Because students in courses or projects like a Duke Bass Connections team may only need a few minutes of explanation about an idea to be immediately more productive, ModU breaks topics into smaller videos, i.e. modules, which cover a very small topic within a research concept or method. Often, it’s these small, memorable insights that really make a difference and therefore forms the core of the site.

James Speckart, program manager for instructional design, leads the effort with input from Cooper and other staff and faculty around campus. He’s brought together some of Duke’s best researchers and faculty sharing their expert knowledge in one searchable resource. 

It’s the latest in Speckart’s efforts to provide innovative educational resources to the interdisciplinary research community at Duke. 

“Not everything we teach in college requires a full semester course to learn,” he said. “So we created ModU as a flexible and easily accessible way for students to find out about the core methods and techniques of social science in small pieces and at their own pace.”

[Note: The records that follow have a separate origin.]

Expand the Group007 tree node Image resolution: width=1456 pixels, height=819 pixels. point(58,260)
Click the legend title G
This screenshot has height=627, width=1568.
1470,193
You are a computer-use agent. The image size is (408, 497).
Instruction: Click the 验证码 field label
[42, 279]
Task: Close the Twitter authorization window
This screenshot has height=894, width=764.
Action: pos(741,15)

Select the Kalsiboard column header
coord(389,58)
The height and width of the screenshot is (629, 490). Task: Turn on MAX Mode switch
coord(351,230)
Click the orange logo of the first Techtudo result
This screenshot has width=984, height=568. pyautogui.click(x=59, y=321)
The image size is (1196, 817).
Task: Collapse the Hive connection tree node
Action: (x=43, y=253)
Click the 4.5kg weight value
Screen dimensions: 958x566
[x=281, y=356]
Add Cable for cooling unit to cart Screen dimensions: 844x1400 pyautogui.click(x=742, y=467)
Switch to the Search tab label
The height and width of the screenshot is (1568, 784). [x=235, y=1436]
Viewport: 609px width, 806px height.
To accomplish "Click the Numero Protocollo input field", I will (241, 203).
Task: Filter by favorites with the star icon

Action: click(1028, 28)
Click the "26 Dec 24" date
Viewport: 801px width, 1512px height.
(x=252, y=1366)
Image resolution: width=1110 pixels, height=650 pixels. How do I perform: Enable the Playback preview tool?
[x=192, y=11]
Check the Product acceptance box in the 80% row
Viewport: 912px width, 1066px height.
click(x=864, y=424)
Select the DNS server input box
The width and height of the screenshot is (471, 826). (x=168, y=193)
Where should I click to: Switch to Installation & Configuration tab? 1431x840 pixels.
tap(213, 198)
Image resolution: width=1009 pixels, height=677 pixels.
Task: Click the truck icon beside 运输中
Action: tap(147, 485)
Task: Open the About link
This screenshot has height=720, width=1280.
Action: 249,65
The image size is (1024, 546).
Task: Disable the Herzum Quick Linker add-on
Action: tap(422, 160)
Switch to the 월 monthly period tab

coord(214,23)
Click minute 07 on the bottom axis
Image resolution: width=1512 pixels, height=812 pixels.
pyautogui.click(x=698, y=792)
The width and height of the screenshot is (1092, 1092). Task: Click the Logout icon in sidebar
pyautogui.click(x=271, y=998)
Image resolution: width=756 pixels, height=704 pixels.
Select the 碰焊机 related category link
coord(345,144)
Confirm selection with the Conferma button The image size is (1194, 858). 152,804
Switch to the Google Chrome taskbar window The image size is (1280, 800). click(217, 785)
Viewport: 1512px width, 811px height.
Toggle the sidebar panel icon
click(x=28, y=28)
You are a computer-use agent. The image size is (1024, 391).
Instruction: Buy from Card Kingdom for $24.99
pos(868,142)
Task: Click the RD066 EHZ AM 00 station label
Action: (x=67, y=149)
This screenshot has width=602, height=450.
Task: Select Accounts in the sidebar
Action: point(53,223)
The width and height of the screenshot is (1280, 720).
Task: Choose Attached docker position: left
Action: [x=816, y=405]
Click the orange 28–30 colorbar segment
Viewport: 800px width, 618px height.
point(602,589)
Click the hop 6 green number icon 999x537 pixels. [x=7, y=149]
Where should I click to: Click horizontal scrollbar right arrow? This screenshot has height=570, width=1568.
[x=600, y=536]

Users can also view the concepts in the context of increasingly broader collections of modules within a field of study. This way, users can cater their learning to their own needs, whether they are narrow in scope or broadly curious.

“We currently have well over 100 videos on topics from research ethics to experimental design, and we plan to expand that to over 400 in the coming months,” Speckart said.

Strengthening the Research Community

As Cooper noted, Duke is a leader in interdisciplinary collaboration and investigation and her team’s work strongly reflects that interdisciplinary ethos. With partnerships like Voices Together and Kidznotes as well as public resources like ModU, they are helping strengthen the research community, providing the opportunities and resources for students and innovative research projects to succeed.

They exemplify the role that SSRI strives for at Duke and in Durham, providing extensive opportunities for engagement with the social sciences both in and out of the classroom.